**Exercise aim:** Within the records that follow, find every line containing the string "screenshot". Copy those lines.

**Working data:**
• • • • •

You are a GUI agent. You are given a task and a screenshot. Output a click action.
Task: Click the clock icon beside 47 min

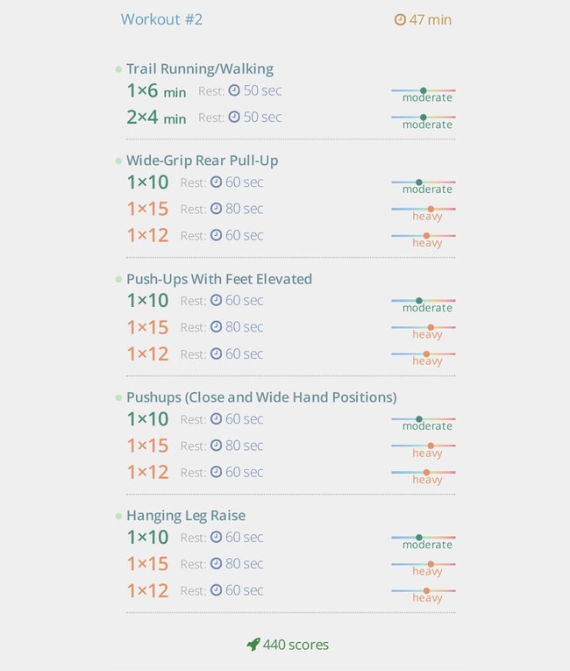(x=400, y=19)
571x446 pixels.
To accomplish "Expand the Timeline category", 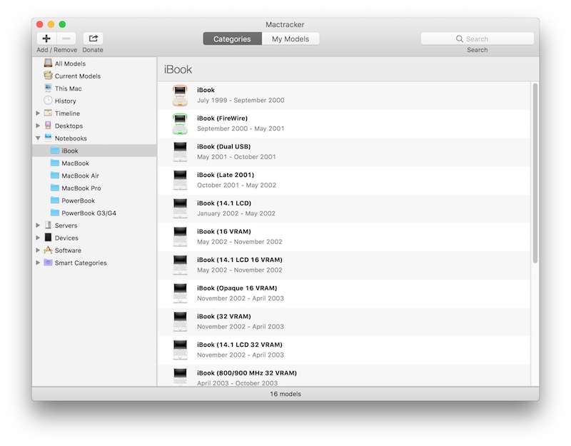I will pos(38,113).
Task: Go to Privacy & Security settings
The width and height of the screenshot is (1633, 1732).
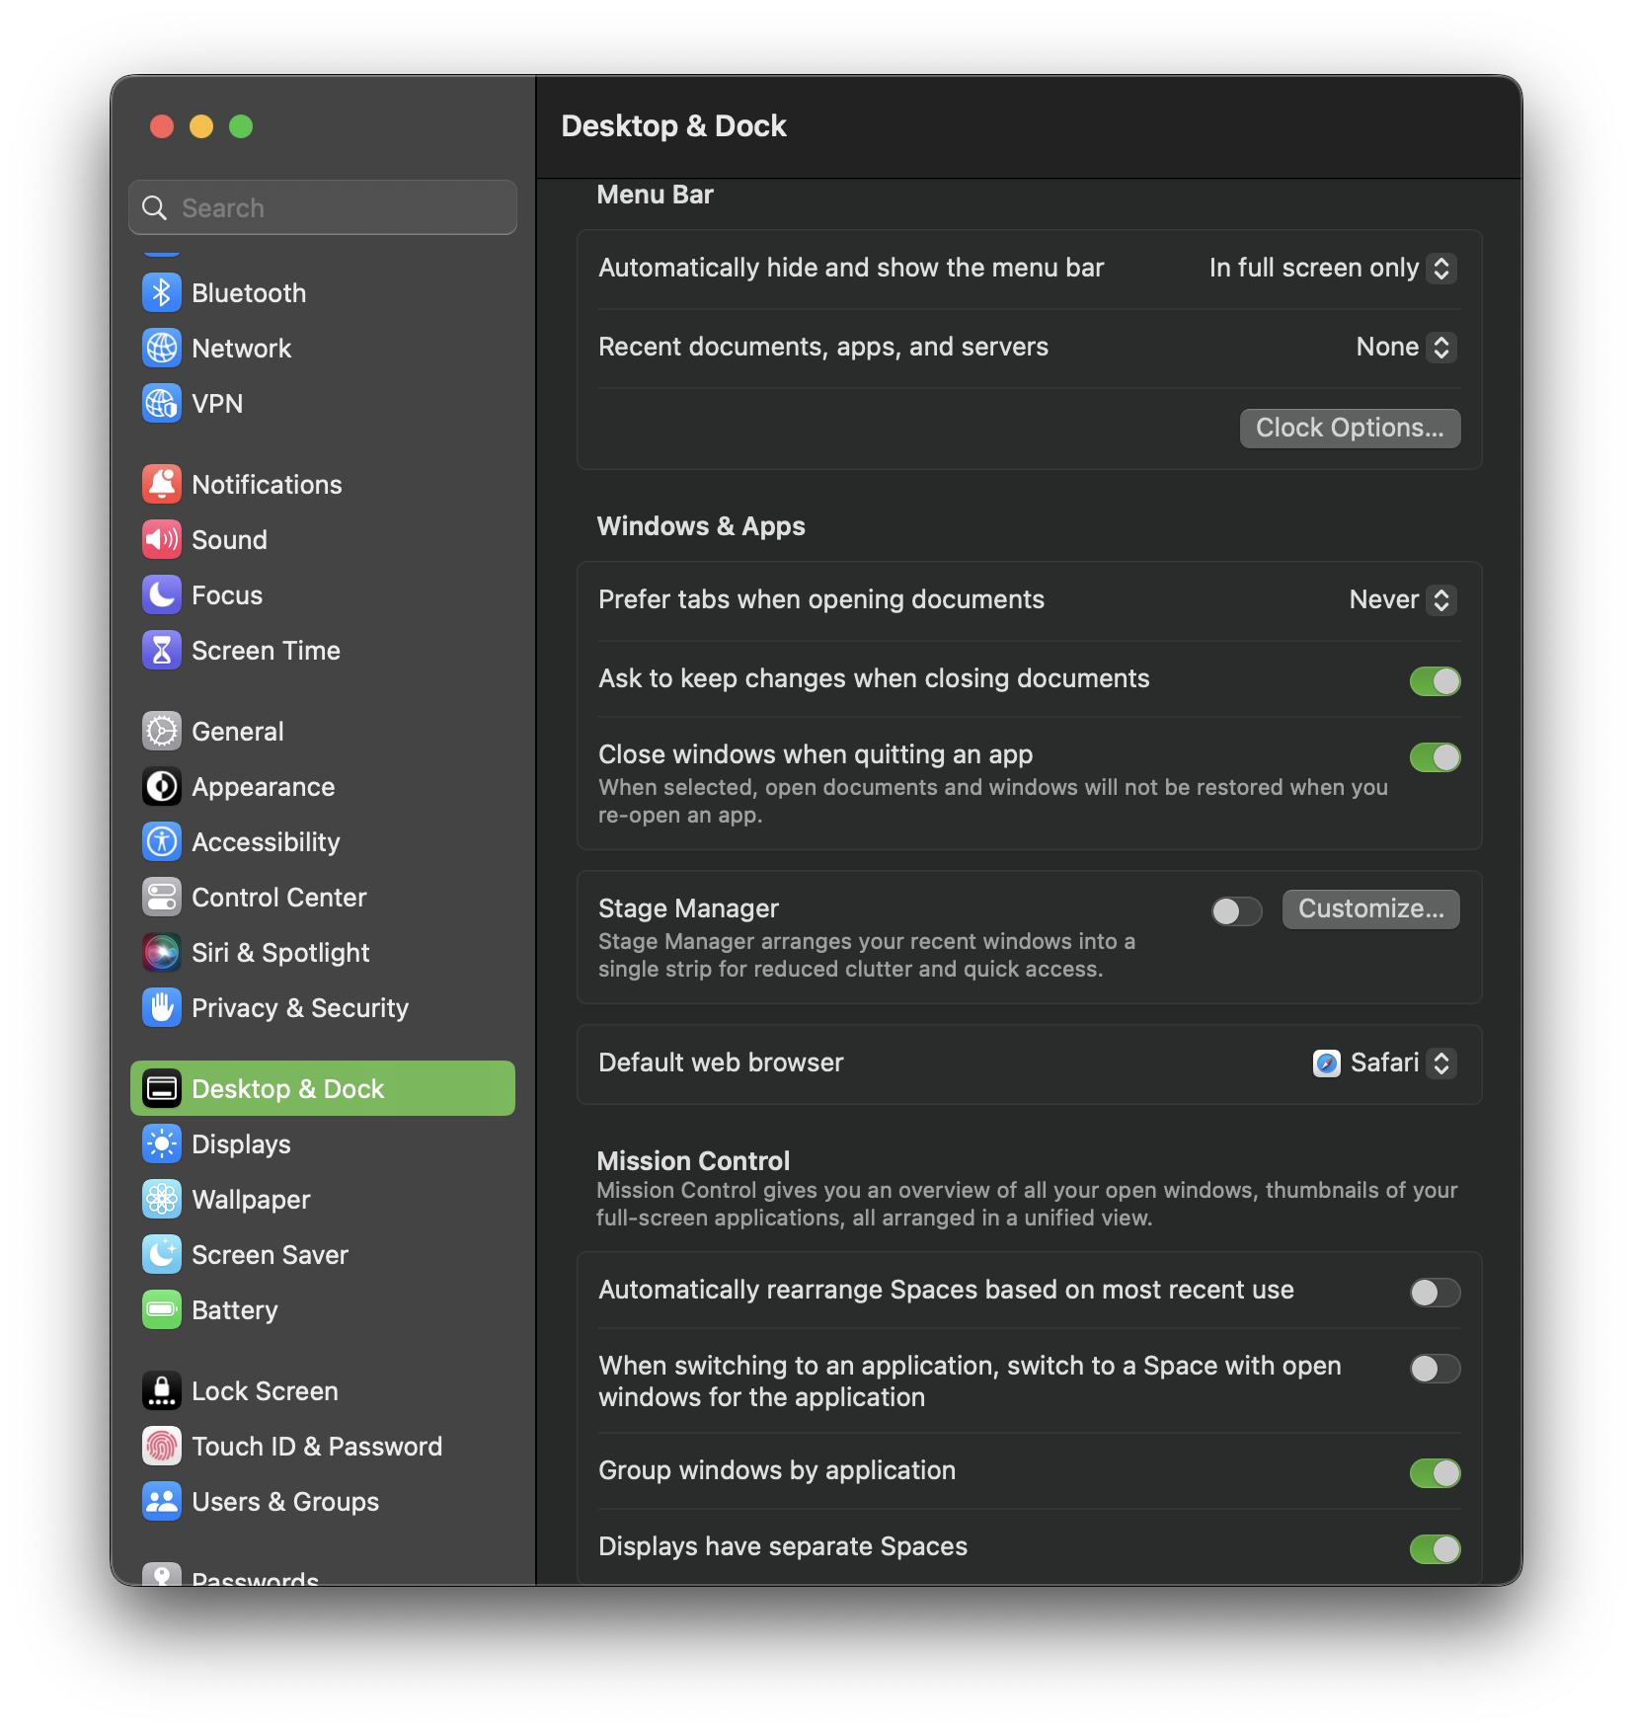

• • • • •

**Answer:**
You are a GUI agent. You are given a task and a screenshot. Output a click action.
The width and height of the screenshot is (1633, 1732).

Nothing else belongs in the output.